Misalkan pula, A dan B dengan lingkungan hidup yang sama, memberikan sumbangan dengan jumlah yang sama pula, Namun A setelah memberikan sumbangan, hatinya sering mengingat-ingat, ia berharap segera mendapatkan imbalan dan sering punya rasa menonjolkan pahala dan ia senang akan hal itu. Sebaliknya B setelah menyumbangkan tidak pernah ada rasa menonjolkan pahala, tidak pula ada keinginan agar segera menerima karma, ia tetap rendah hati, hemat dan hati-hati serta ulet bekerja , Dengan demikian tingkat kesungguhan hati A dan B berdua sangat jauh berbeda, tentu saja karma yang mereka terima nantinya B lebih besar dari A.

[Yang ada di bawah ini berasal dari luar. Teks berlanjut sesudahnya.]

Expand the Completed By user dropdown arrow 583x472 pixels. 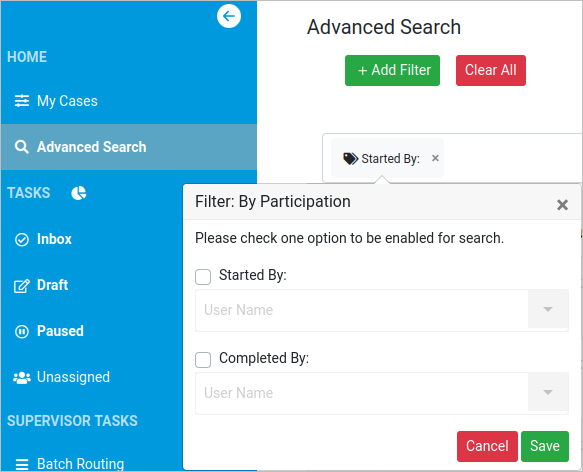pos(548,392)
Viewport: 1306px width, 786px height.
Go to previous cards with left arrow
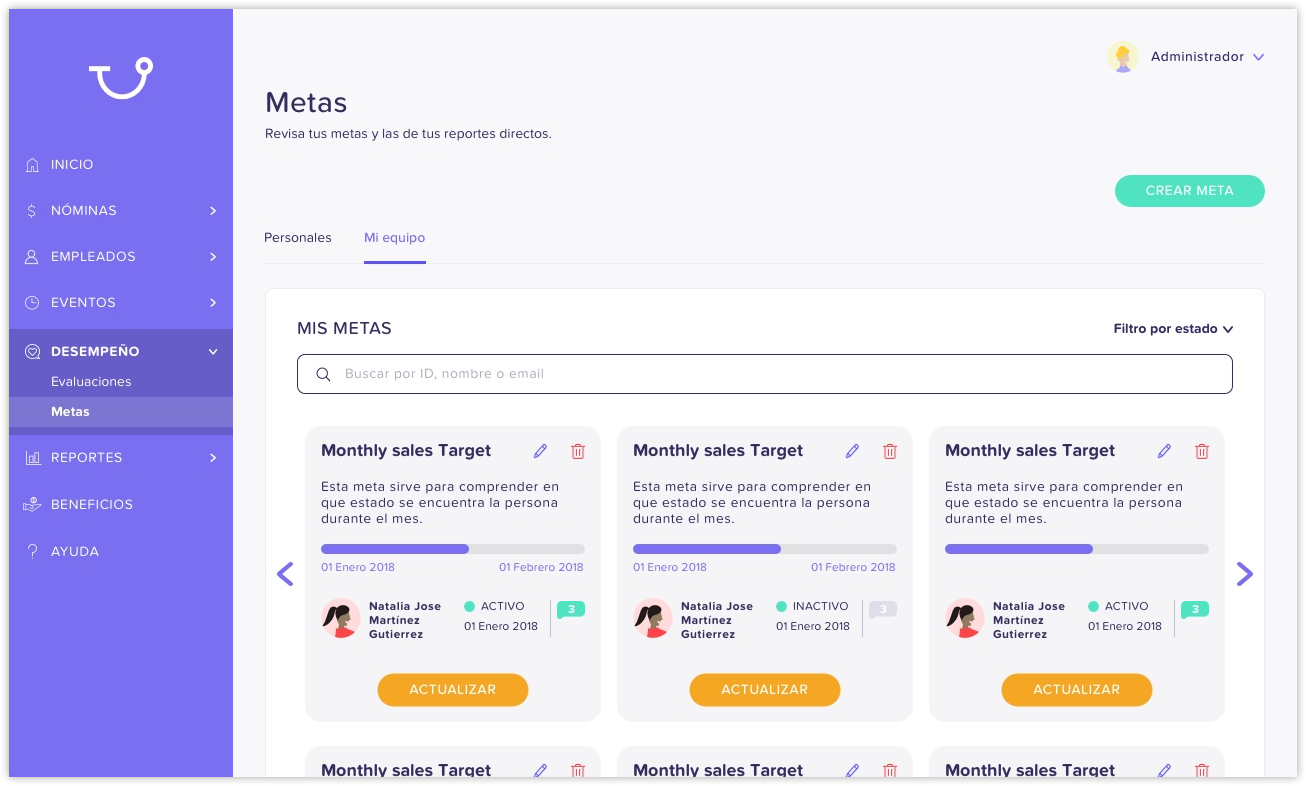tap(285, 573)
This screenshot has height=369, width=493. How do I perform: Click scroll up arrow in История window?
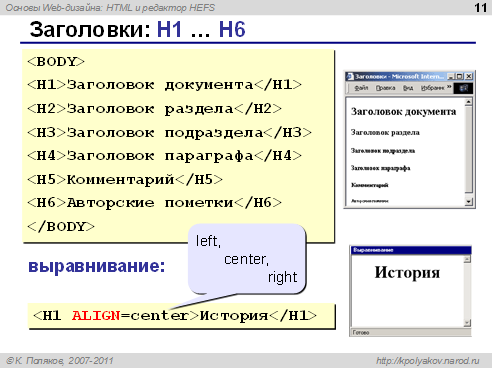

Dalam kitab suci Buddha dikatakan : “ Tempat yang tak berpahala adalah pahala yang besar” artinya orang yang berhati tanpa pahala maka pahala yang di kerjakan adalah pahala nan besar.
“Kesungguhan Hati” ialah “ TITIK TOLAK”, titik tolak dengan hati welas asih, Bagi orang yang cukup pembinaan imannya dan laku akhlaknya, titik tolak hati welas asih yang dipancarkan sangatlah jauh. Setiap kepaal sekte agama yang benar, setiap kali pada awal kebaktiannya pasti mempunyai harpan dan keinginan yang sama, ialah “ Menyeberangkan umatnya, menolong umatnya terbebas dari lautan kesengsaraan” Hati welas asih yang agung ini, adalah pahala besar yang tak dapat di nilai dan diukur. Kini seluruh kebaktian agama Buddha dan Tao, pada waktu sembahyang semua pahala kebaktian tersebut dilimpahkan pada umatnya, memohonkan perdamaian dunia, bebas bencana panen baik agar umatnya hidup tentram sejahtera, Inipun perwujudan pancaran hati welas asih suatu hakekat pahala yang tak ternilai.
Bagi orang yang mempelajari Buddhis dan Taois, pertapa yang bertekad mengamalkan kebajikan untuk merubah nasib orang agar lebih baik, harus memancarkan hati yang welas asih, bukan untuk dirinya, tetapi demi orang banyak dengan tekun meluku dan bertnam sedikit demi sedikit, lambat laun dengan sendirinya akan mendapatkan panen yang melimpah.
2. Diukur dari “ Tingkat menerima manfaat”, misalnya kebajikan yang dilakukan A hanya seorang yang mendapatkan manfaatnya sedangkan yang dilakukan B banyak orang yang mendapatkan manfaatnya, tentu saja B lebih unggul dari pada A , Misalkan pula C seorang yang cara hidupnya tidak benar, gemar berjudi dan perbuatan maksiat lainnya, hutangnya setumpuk, Lalu A dengan uangnya melunasi hutangnya sehingga C tertolong dari tuntutan hukum, Sebaliknya B dengan kata tuturnya memberikan pengarahan dan nasehat, sehingga C sadar dan berjalan di arah yang benar, dan selanjutnya C hidup bahagia. A dan B sama-sama memberkan manfaat pada seseorang menanam karma baik, tetapi A hanya untuk sementara memberikan manfaat pada C, sedangkan B untuk selamanya memberikan manfaat pada C, jelaslah pahala B lebih besar. Jadi belum tentu hanya dengan “UANG” barulah dapat melakukan amal kebajikan.
Kedua cara mengukur di atas itu masih di titik beratkan pada “ Titik Tolah Hati” . Tegasnya , belum tentu hanya si kaya yag dapat berbuat amal, si miskinpun asalkan dengan “ KESUNGGUHAN HATI” melakukannya, hasilnya akan melebihi si kaya, Jadi dengan “ Mengeluarkan Hati” Lebih berharga dari pada” Mengeluarkan Uang”.